> What is needed: From the line containing "Click the Cash User legend marker" to the last line of the listing, transcribe exactly and add nothing else; keep both ends and omit pictures.

= = = =

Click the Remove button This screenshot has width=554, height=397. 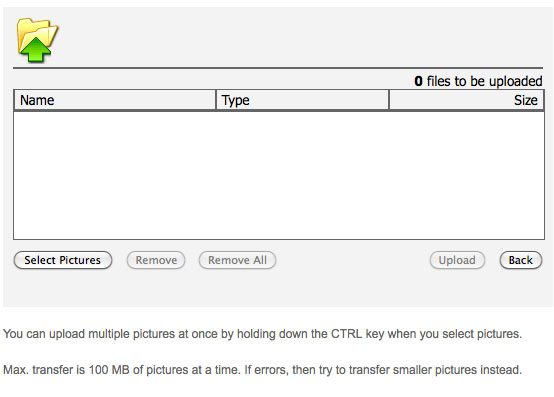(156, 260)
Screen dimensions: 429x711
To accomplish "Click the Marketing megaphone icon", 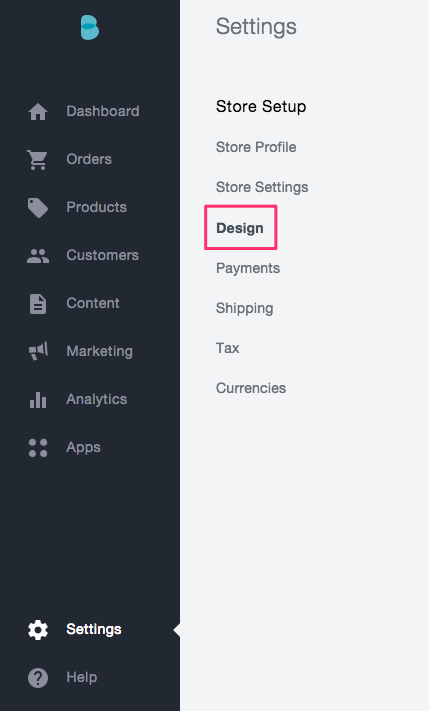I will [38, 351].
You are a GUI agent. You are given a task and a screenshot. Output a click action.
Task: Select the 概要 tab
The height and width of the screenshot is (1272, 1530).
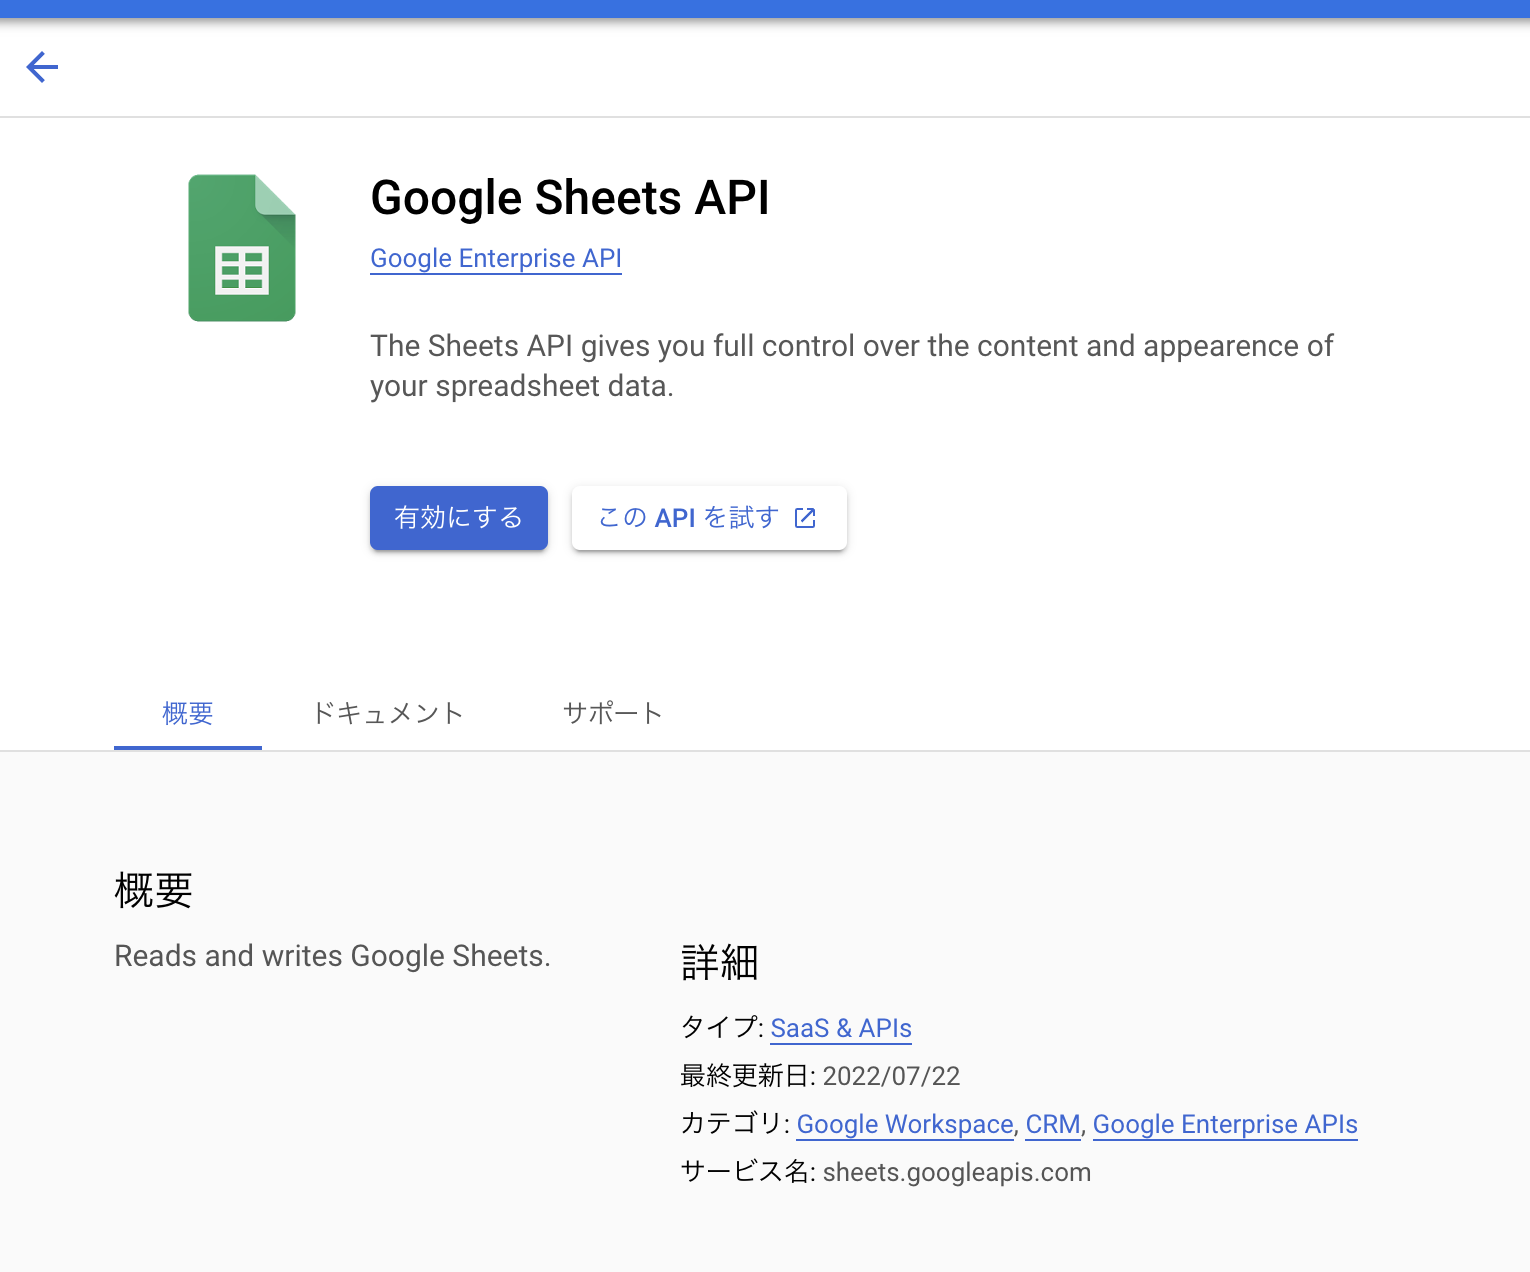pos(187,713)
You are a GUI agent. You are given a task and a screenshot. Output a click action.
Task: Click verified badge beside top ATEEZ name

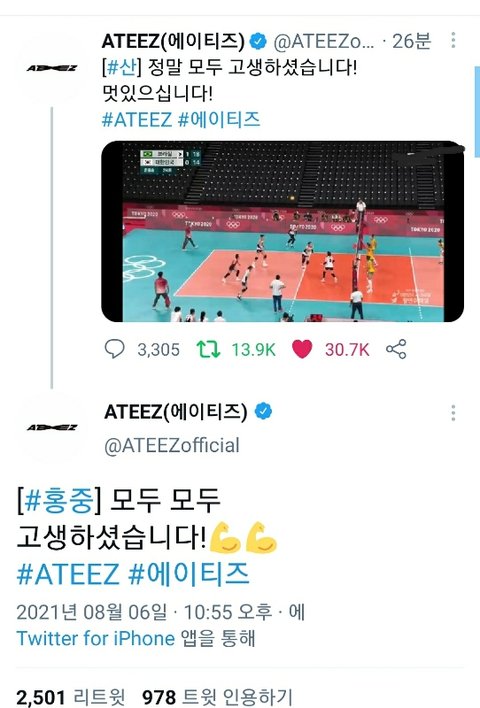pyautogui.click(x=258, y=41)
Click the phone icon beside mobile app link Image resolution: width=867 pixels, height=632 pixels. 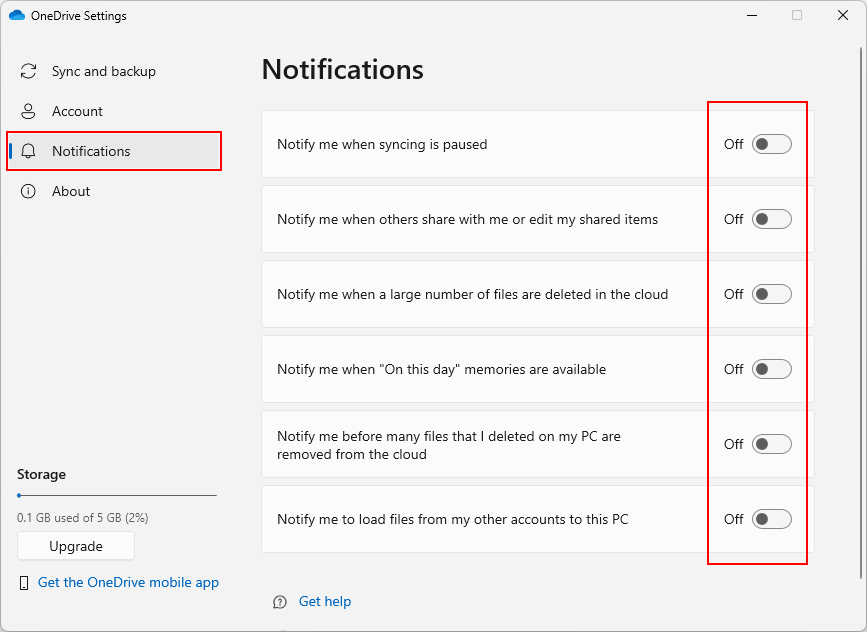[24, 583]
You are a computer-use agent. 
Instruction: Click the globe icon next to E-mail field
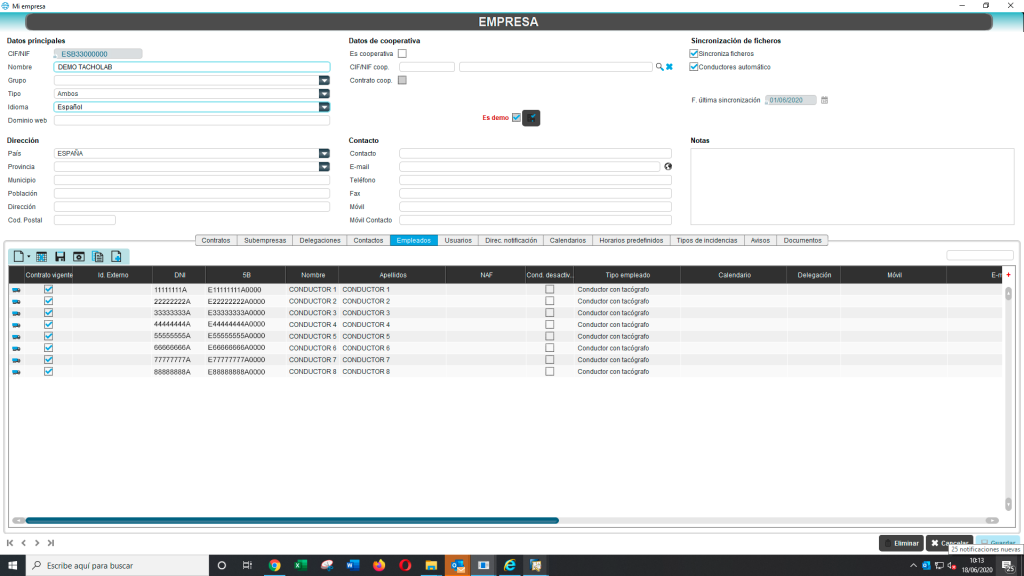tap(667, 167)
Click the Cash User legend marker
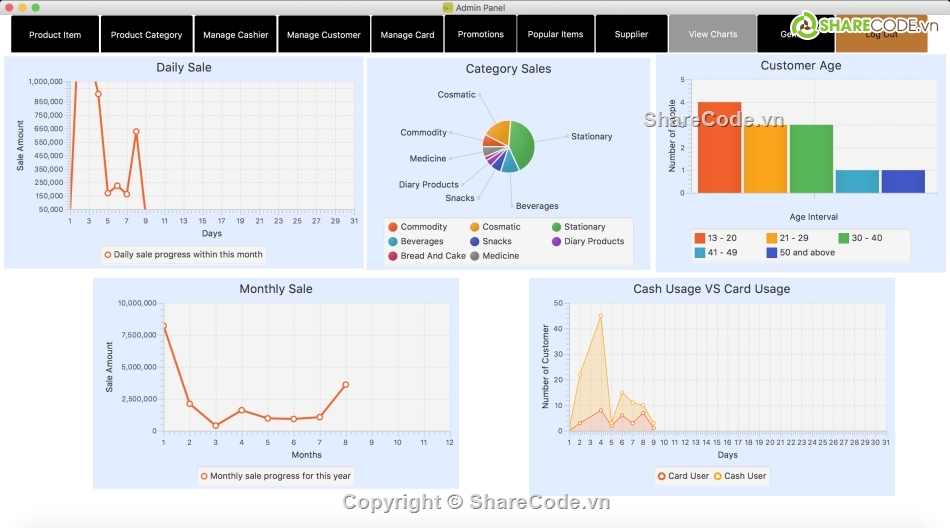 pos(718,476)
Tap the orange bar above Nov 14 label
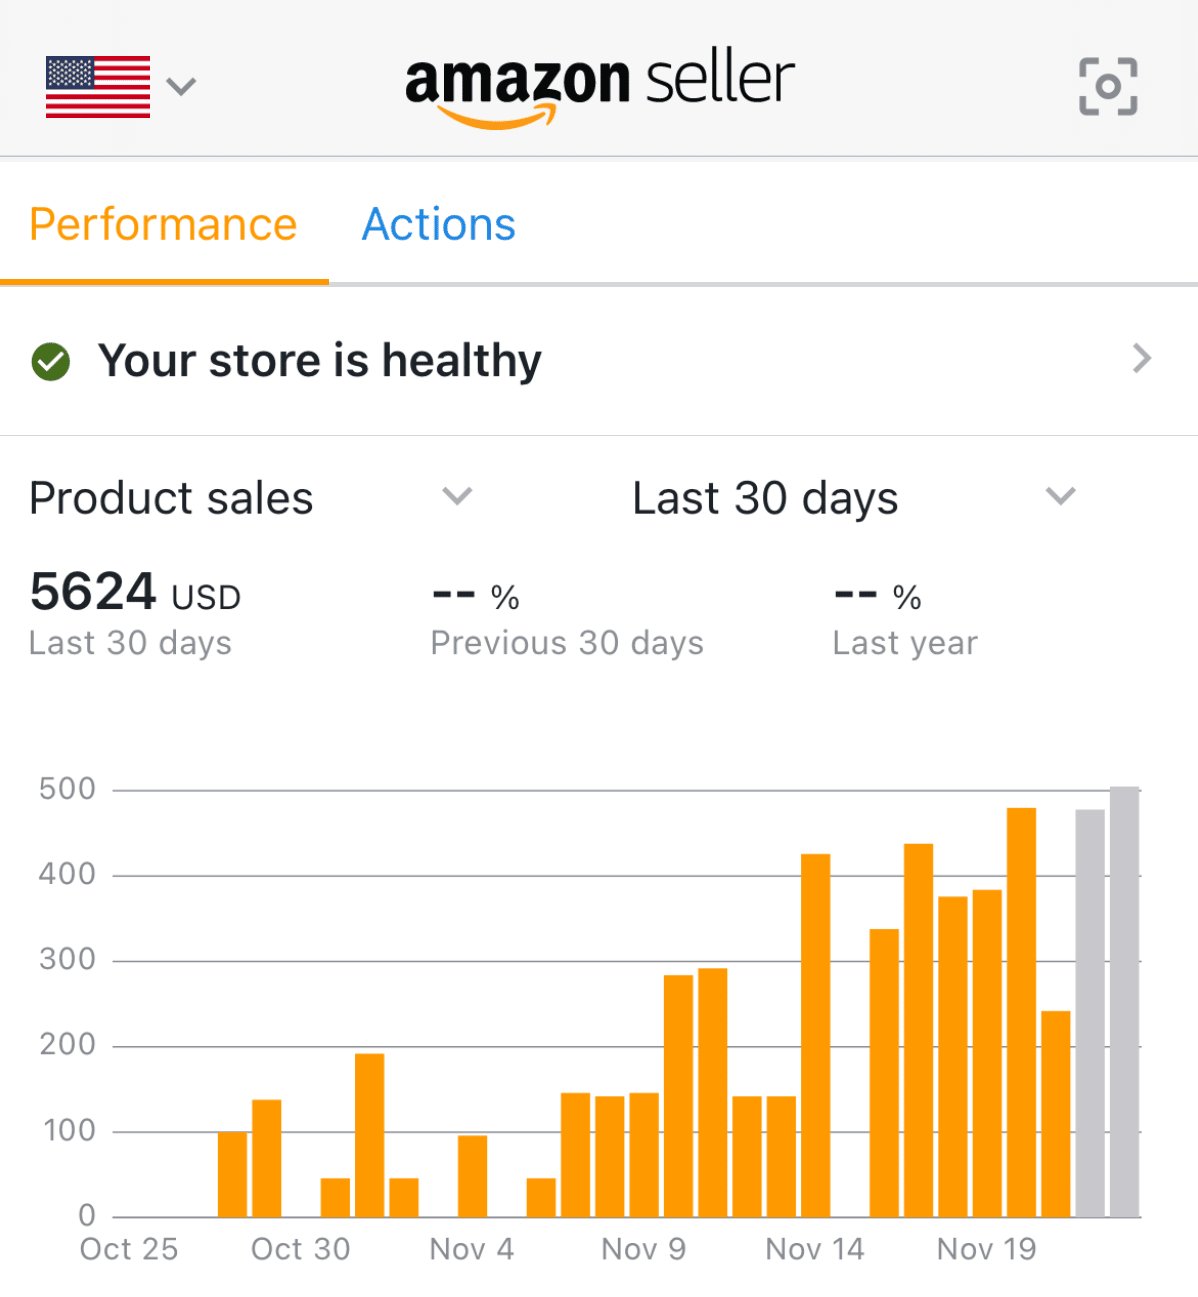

= = = =

> Result:
Click the Cash User legend marker
 pos(718,476)
Tap the orange bar above Nov 14 label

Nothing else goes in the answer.